Such a great topic! It seems that Intermittent Hypoxia can be a benefit and Chronic Intermittent Hypoxia, a detriment...with a possible threshold from protective value to pathology.
My husband was an airline pilot for 20 years and was dx with PD a few years after he left. Your thoughts about hypoxia spiked my curiosity whether the therapeutic benefits that athletes gain from intermittent hypoxic training could apply to flight crews and high altitude. Apparently, the intermittent hypoxic training with athletes has had remarkable results of increased performance and proposed protection from diseases. There are well documented studies on pilots and hypoxia; however, I was not able to find any studies or correlations with proposed protection from diseases. In my opinion, this would make a great study!
Invited Review: Physiological and pathophysiological responses to intermittent hypoxia
The clinical use of intermittent hypoxic training is most recognized by Russian physicians as a therapeutic modality useful in priming the patient for the stress of a host of disease processes. The rationale is based on the cross-protective value of adaptations to one stress providing resistance to another stress (44,54, 84). Adaptation to stress results in enhanced expression of stress proteins and antioxidant systems that can then provide protection against the generalized stress of disease (53).
The next paper is one of the the most comprehensive studies of it's kind. People who live in higher altitudes such as Colorado tend to live longer and have less heart disease. These results are theorized to be the result of lower oxygen levels and synthesized vitamin D, due to increased solar radiation at higher altitudes.
Living at High Altitude Reduces Risk of Dying from Heart Disease: Low Oxygen May Spur Genes to Create Blood Vessels
This last paper is a good read and states that the antioxidant uric acid can act as an Iron chealator.
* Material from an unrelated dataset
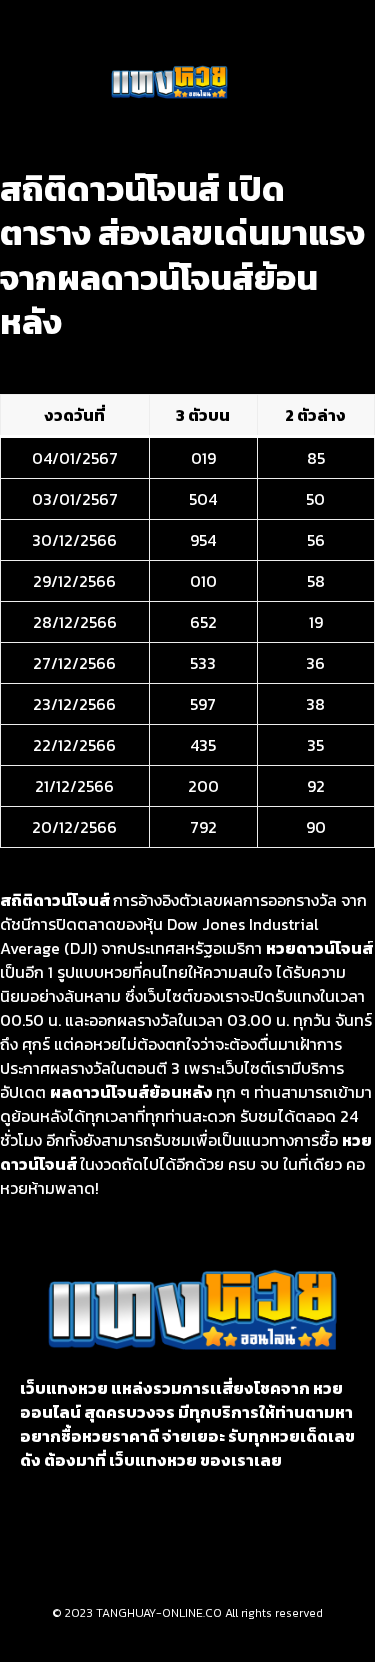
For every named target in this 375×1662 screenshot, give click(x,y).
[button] (59, 83)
The Promise of Neuroprotective Agents in Parkinson’s Disease
Uric acid (UA) is a natural antioxidant that can reduce oxidative stress by acting as a scavenger of free radicals and an iron chealator (Ames et al., 1981; Davies et al., 1986; Yu et al., 1998; Hink et al., 2002). Urate suppresses oxyradical accumulation (Yu et al., 1998), inhibits cytotoxic activity of lactoperoxidase (Everse and Coates, 2004), and protects against DA-induced apoptosis (Jones et al., 2000). UA has been found to suppress oxidative stress and prevent dopaminergic cell death in animals (Duan et al., 2002). In addition, slower rates of clinical progression were observed in untreated early stage PD patients who have higher plasma, serum, and cerebrospinal fluid (CSF) concentrations of UA (Schwarzschild et al., 2008; Ascherio et al., 2009). In contrast, lower levels of urate were present in CSF (Tohgi et al., 1993) and post-mortem in the SNpc of patients with PD (Church and Ward, 1994). In a population-based cohort study of 4,695 participants aged 55years and older, higher serum levels of UA were associated with a significantly decreased risk of PD (de Lau et al., 2005). Urate therapy reduced the risk of PD in a dose-dependent manner (de Lau et al., 2005; Schwarzschild et al., 2008). Additionally in a prospective study of subjects with early stage PD there was a 49% reduction in the progression of the disease with high urate intake (Schwarzschild et al., 2008).
Also included in this paper: (we are thinking of either trying to participate in this trial or doing a trial run with Isradipine)
The dihydropyridine L-type calcium channel blocker Isradipine has been reported to reduce hypoxia-induced activation of Ca2+-dependent xanthine oxidases, monoamine oxidases, cytosolic phospholipase A2, and cyclo-oxygenases (COX-2) along with a decrease in free radical generation and cytochrome-crelease (Barhwal et al., 2009). Increased expression of calpain, caspase-3, (Barhwal et al., 2009), and glutamate-induced neurotoxicity (Pizzi et al., 1991) was also inhibited by Isradipine.